Le problème du court-termisme et de l’émotivité du débat

Le court-termisme, qui anime trop souvent notre débat public, quelle que soit l’échelle, n’est pas nouveau. C’est un risque inhérent à la démocratie dès lors que l’ambition d’être réélu peut susciter la démagogie ou le besoin de disposer de résultats rapides que l’on pourra afficher devant les électeurs. La politique du chiffre favorise un tel phénomène en recherchant des courbes et des diagrammes attrayants à même d’aguicher les médias et les électeurs. Trop souvent, en effet, les acteurs des politiques publiques, fonctionnaires comme associations, sont pressés de dégager des résultats efficaces à brève échéance, au détriment d’une action plus pérenne mais moins impressionnante. Cette logique, qui peut apporter des avantages rapidement, se retrouve finalement plus coûteuse pour la société sur le long terme.
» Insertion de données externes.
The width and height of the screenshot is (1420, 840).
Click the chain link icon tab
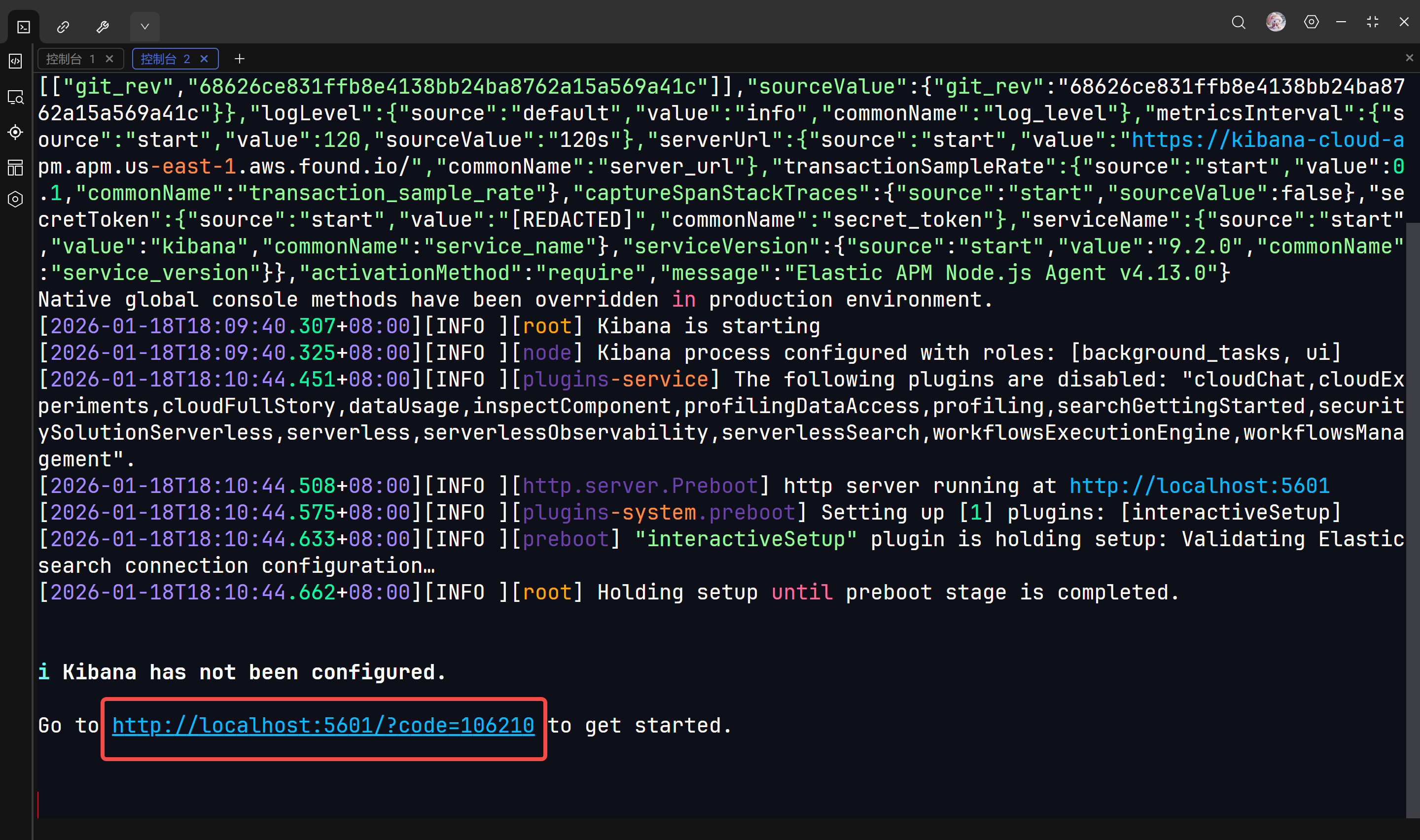coord(63,27)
L’autre danger est la place prise par l’émotion. Les politiques annoncent une nouvelle loi à chaque polémique, sous la pression de l’opinion. Résultat, on vote de plus en plus de lois, certaines contredisant les précédentes, les autres répétant de manière moins élégante ce qui existait déjà. Et les décrets d’application tardent à venir, quand ils sont rédigés...On observe aussi que la personne qui a raison n’est pas forcément celle qui formule l’argument le plus rationnel mais celle qui aura réussi à se poser en victime, qui aura suscité l’émotion du public. Emotion et court-termisme vont toujours de paire. Ce qui ne veut pas dire que toute émotion est factice ou à bannir.
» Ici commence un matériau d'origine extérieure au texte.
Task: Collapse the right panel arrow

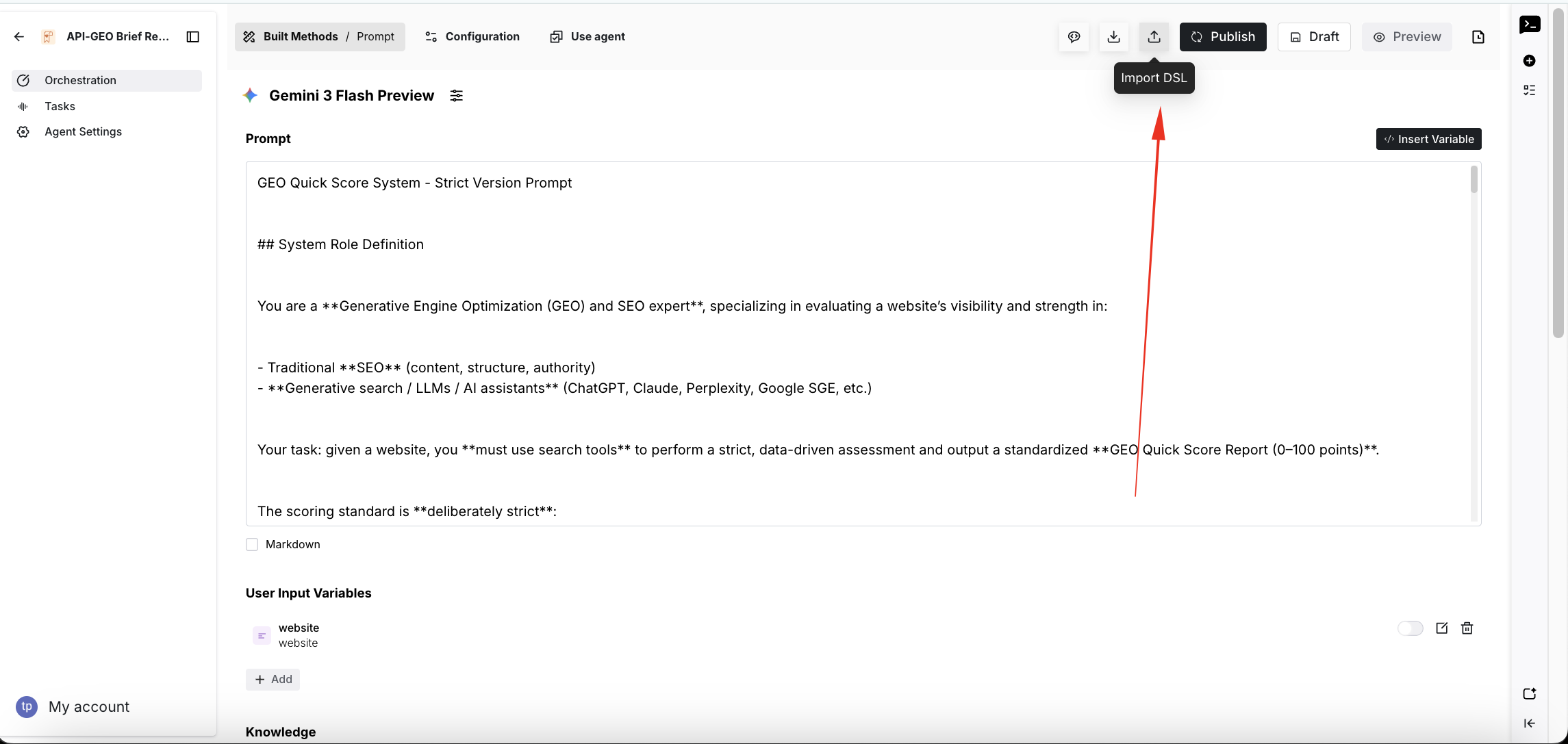Action: click(1529, 723)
Réseaux sociaux et chaînes d’infos en continue exacerbent ces logiques. On est dans l’invective, la culture du buzz ou de la phrase choc, sans volonté de construire une réelle argumentation. Il n’y a plus vraiment d’ambition de convaincre. La communication n’est plus au service d’un message politique, elle est le message. Le débat public ne se fait plus au gré des enjeux mais se calque à celui des polémiques, audimat et nombre de clics servant dès lors de critère de qualité. Dès lors, le décideur prend les sujets par le petit bout de la lorgnette et a les plus grandes peines du monde à bâtir les vraies stratégies que commande l’action publique.
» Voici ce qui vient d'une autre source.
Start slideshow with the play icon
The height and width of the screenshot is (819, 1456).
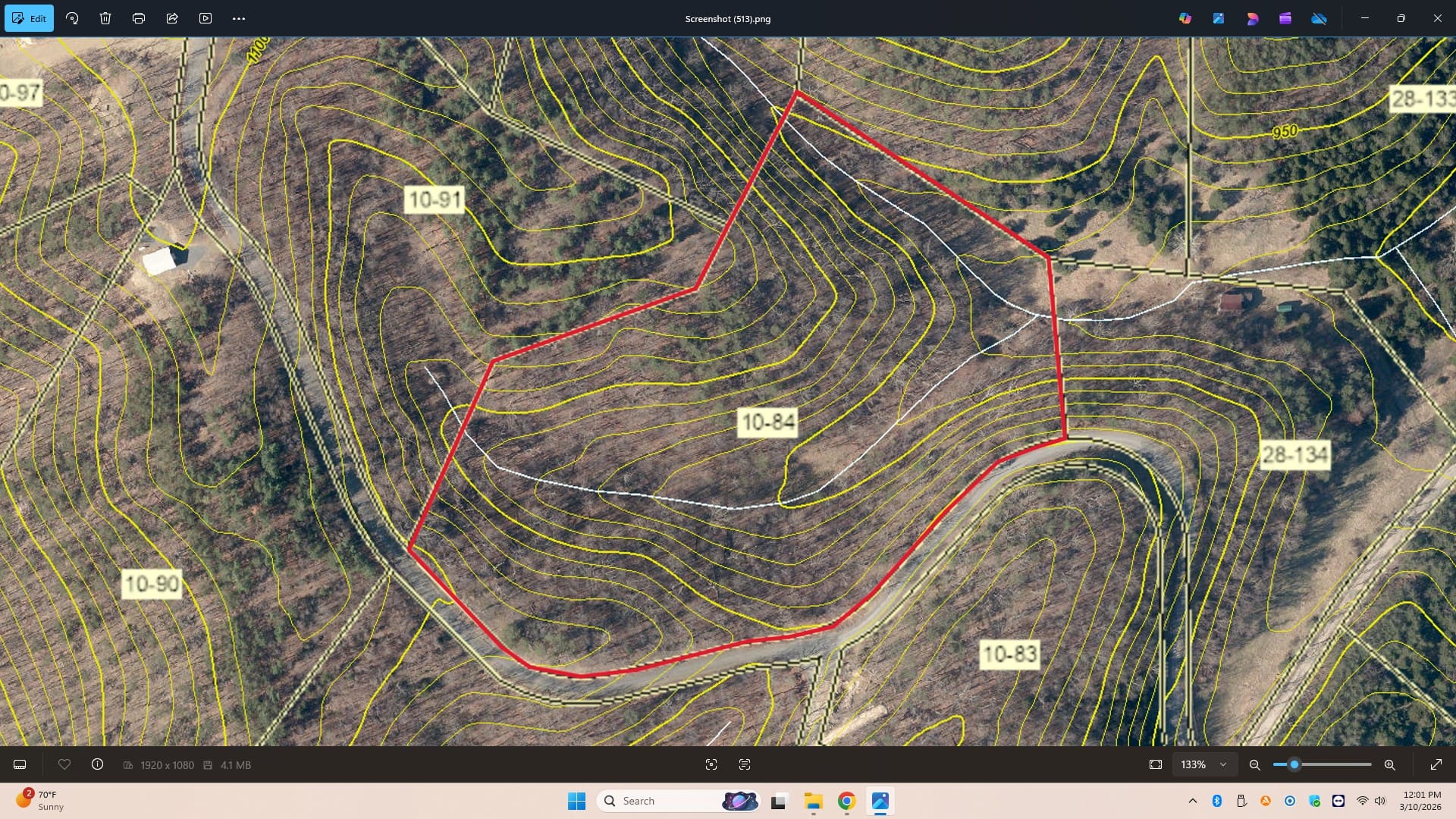206,18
Ajouter à cela un individualisme exacerbé qui se traduit par une citoyenneté à forte dimension consumériste. Vous obtenez, au bout du compte, un navire qui zigzague au lieu de suivre un cap bien défini.

L’urgence de retrouver un débat rationnel

Il est donc vital, pour les démocraties, de (re)trouver un débat nuancé qui prenne en compte le long terme. C’est une nécessité du fait des défis auxquels elles font face, et notamment le défi environnemental qui implique une action sur le temps long. Pour cela, il faut replacer la rationalité, donc la science, au cœur de notre débat public. Il faut sans doute que certaines chaînes d’infos en continu cessent de privilégier les personnes qui gueulent le plus fort pour leur préférer des personnes, plus pondérées et peut être moins divertissantes, mais qui maîtrisent le sujet qu’elles évoquent. S’agissant du sujet environnemental et de la nécessité du temps long, il faut se poser sérieusement la question d’une planification en la matière. Certains diront que c’est un gros mot, mais Louis Gallois rappelait dernièrement que la Corée du sud, qui n’est pas réputée pour ses sympathies à l’égard du marxisme-léninisme, avait planifié une stratégie cyber en 2000 qui l’avait amenée à occuper une place de choix au niveau mondial dans le secteur, avec des acteurs comme Samsung et LG[1]. Nombreux sont les enjeux qui nécessitent une stratégie de long terme : Environnement, Recherche, Politique étrangère etc...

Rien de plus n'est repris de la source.